Pour elle, il s’agit d’idées fausses qui causent des torts aux deux parties. Aussi, elle estime qu’il est urgent de changer le discours sur la femme, présentée dans la société comme un être vulnérable. Pour elle, c’est un discours qui arrange les hommes et leur permet de perpétuer leurs privilèges. «Non, les femmes ne sont pas des êtres vulnérables qui ont besoin de protection. Ce sont les situations dans lesquelles elles se trouvent qui les affaiblissent. Ce sont les rapports inégaux, la discrimination qu’elles subissent qui les fragilisent», plaide-t-elle.
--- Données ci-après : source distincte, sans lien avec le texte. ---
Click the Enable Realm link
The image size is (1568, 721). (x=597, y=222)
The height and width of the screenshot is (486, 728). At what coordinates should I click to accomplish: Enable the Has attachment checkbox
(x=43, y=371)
A l’en croire, il est impérieux de changer les rapports inégaux que la culture installe parfois de façon insidieuse entre filles et garçons dès leur jeune âge. «Quand on dit aux petits garçons qu’un vrai homme ne pleure pas, on lui apprend à réprimer ses émotions, alors qu’on pousse très tôt les jeunes filles à se soucier et à prendre soin des autres. Cela impacte leurs choix ultérieurs et leur vie de couple», explique Aminata Mbengue.
Aminata Mbengue est une psychologue, militante féministe et cyber-activiste sénégalaise. Fervente militante de la criminalisation du viol, elle fait partie de ceux qui croient dure comme fer qu’il faut durcir les peines. Dans le passé, elle a eu à réclamer la reconnaissance par la justice sénégalaise du statut de victimes pour les femmes qui subissent ces violences. Il s’agit en effet, selon elle, d’une étape obligée pour leur réparation et leur guérison.
Pour ceux qui ne connaissent pas Aminata Mbengue, c’est elle, avec d’autres femmes comme la psychologue Ndèye Khaira Thiam et la juriste Fatima Sall, qui avait décidé de porter plainte contre l’ancien chroniqueur de l’émission «Jakarlo Bi» sur la Tfm, Pr Songué Diouf.
Pour rappel, à l’occasion de cette émission diffusée le 9 mars, au lendemain de la Journée internationale de la femme, le chroniqueur Songué Diouf a soutenu que les femmes sont responsables des viols qu’elles subissent à cause de leurs choix vestimentaires ou de leur plastique.